Tareas a realizar:
- a) Imprime el fragmento sobre la política feminista desde "Estos diez mitos" hasta "nos tiene entrampadas?", ambos incluidos.
- b) Enumera los rasgos de la situación que, según el fragmento sobre la política feminista, han ido generando los diez mitos.
- c) Indica si cada afirmación concuerda con el fragmento sobre la política feminista. Responde sí o no y cita las palabras del fragmento que lo deciden. (i) El consenso equivale a la unanimidad. (ii) El consenso otorga implícitamente el derecho de veto a una persona. (iii) La situación descrita aparece en pocos grupos que hacen política feminista en América Latina.

Texto proporcionado:
• • • • • • •

Un ejemplo concreto de esta política arbitraria es la idea de que “él consenso es expresión de
democracia” . Esto es confundir el consenso con unanimidad, y no analizar que el consenso es otorgar
implícitamente el derecho de veto a una persona. Este mecanismo se convierte así en la base del
autoritarismo.
Estos diez mitos han ido generando una situación de frustración, autocomplacencia, desgaste,
ineficiencia y confusión que muchas feministas detectamos y reconocemos que existe, y que está presente
en la inmensa mayoría de los grupos que hoy hacen política feminista en América Latina. ¿Qué pasa con
nosotras, por qué tenemos esta manera perversa de manejo político, cómo nos salimos de este sistema
que nos tiene entrampadas?

• • • • • • •

Filas proporcionadas:
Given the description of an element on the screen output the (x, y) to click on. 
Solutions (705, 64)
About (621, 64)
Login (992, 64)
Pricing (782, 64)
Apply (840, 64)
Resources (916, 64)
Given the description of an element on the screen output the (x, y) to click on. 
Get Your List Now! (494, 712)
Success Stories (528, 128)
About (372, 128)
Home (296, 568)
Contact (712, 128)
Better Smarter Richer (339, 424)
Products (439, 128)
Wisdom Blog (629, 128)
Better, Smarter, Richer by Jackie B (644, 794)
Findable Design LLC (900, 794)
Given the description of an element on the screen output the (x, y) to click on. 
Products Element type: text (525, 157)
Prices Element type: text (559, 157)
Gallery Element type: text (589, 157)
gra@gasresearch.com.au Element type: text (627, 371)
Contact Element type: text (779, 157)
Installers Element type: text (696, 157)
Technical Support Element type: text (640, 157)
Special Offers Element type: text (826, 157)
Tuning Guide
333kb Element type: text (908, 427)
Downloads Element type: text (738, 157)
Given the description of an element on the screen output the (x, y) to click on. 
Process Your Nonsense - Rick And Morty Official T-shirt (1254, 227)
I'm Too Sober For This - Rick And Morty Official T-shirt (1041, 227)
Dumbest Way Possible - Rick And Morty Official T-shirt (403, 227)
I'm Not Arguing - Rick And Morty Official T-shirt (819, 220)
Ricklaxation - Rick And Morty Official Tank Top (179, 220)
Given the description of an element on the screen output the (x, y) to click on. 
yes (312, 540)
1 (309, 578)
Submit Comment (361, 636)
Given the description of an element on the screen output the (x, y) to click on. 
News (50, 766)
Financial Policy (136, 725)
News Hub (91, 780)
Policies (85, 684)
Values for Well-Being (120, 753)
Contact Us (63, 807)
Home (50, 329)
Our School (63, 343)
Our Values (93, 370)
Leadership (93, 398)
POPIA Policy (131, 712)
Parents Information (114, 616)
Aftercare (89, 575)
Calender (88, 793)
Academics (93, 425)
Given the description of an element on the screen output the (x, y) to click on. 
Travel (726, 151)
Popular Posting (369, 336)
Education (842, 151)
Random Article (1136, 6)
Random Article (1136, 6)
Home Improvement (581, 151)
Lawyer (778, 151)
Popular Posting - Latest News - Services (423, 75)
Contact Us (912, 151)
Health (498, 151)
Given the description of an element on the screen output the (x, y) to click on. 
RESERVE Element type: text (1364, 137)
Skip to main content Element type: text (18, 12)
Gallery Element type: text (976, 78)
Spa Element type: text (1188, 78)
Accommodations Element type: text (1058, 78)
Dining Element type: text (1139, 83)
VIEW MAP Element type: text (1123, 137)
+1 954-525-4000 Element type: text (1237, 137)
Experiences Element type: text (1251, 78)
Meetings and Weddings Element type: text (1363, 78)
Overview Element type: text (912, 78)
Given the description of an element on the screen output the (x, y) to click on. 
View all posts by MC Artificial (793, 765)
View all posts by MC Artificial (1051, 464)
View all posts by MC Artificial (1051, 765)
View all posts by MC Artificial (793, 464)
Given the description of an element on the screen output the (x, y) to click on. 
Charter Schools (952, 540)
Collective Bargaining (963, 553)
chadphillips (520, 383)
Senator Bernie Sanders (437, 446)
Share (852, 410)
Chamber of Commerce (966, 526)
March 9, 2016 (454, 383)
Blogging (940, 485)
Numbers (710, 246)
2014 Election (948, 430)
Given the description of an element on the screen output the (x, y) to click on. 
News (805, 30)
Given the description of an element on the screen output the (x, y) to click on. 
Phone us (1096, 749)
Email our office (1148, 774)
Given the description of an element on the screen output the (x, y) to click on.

• • • • • • •

Resultados:
- a)
Estos diez mitos han ido generando una situación de frustración, autocomplacencia, desgaste,
ineficiencia y confusión que muchas feministas detectamos y reconocemos que existe, y que está presente
en la inmensa mayoría de los grupos que hoy hacen política feminista en América Latina. ¿Qué pasa con
nosotras, por qué tenemos esta manera perversa de manejo político, cómo nos salimos de este sistema
que nos tiene entrampadas?

- b) frustración, autocomplacencia, desgaste, ineficiencia, confusión

- c)
(i) No: "Esto es confundir el consenso con unanimidad".
(ii) Sí: "el consenso es otorgar implícitamente el derecho de veto a una persona".
(iii) No: "está presente en la inmensa mayoría de los grupos que hoy hacen política feminista en América Latina".